Each line from the one that contains "271x211 pixels." through the last line of the listing below is to be returned exactly as it stands, and nothing else.

━━━

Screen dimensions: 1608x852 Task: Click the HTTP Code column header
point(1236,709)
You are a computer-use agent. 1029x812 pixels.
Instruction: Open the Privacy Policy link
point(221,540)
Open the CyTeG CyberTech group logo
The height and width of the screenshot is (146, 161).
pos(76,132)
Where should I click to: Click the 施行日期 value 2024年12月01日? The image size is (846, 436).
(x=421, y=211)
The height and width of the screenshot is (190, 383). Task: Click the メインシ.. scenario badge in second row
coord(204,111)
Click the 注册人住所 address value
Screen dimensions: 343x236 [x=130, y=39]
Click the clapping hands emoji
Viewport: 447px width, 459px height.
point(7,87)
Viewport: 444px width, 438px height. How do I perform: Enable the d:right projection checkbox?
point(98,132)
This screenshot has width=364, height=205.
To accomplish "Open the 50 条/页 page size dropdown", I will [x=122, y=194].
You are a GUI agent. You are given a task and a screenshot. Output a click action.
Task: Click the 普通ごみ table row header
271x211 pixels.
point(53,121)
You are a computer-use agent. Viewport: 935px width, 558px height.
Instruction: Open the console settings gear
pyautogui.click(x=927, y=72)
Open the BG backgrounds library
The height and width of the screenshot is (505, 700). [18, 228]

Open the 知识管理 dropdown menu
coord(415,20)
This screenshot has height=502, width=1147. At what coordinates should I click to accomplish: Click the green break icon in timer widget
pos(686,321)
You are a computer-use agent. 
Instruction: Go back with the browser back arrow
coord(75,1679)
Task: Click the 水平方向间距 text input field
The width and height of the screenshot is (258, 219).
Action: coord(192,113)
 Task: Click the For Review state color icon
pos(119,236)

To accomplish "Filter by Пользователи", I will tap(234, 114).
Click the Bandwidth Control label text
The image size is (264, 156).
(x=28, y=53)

━━━

> **OUTPUT OF THE TASK**:
271x211 pixels.
point(53,121)
You are a computer-use agent. Viewport: 935px width, 558px height.
Instruction: Open the console settings gear
pyautogui.click(x=927, y=72)
Open the BG backgrounds library
The height and width of the screenshot is (505, 700). [18, 228]

Open the 知识管理 dropdown menu
coord(415,20)
This screenshot has height=502, width=1147. At what coordinates should I click to accomplish: Click the green break icon in timer widget
pos(686,321)
You are a computer-use agent. 
Instruction: Go back with the browser back arrow
coord(75,1679)
Task: Click the 水平方向间距 text input field
The width and height of the screenshot is (258, 219).
Action: coord(192,113)
 Task: Click the For Review state color icon
pos(119,236)

To accomplish "Filter by Пользователи", I will tap(234, 114).
Click the Bandwidth Control label text
The image size is (264, 156).
(x=28, y=53)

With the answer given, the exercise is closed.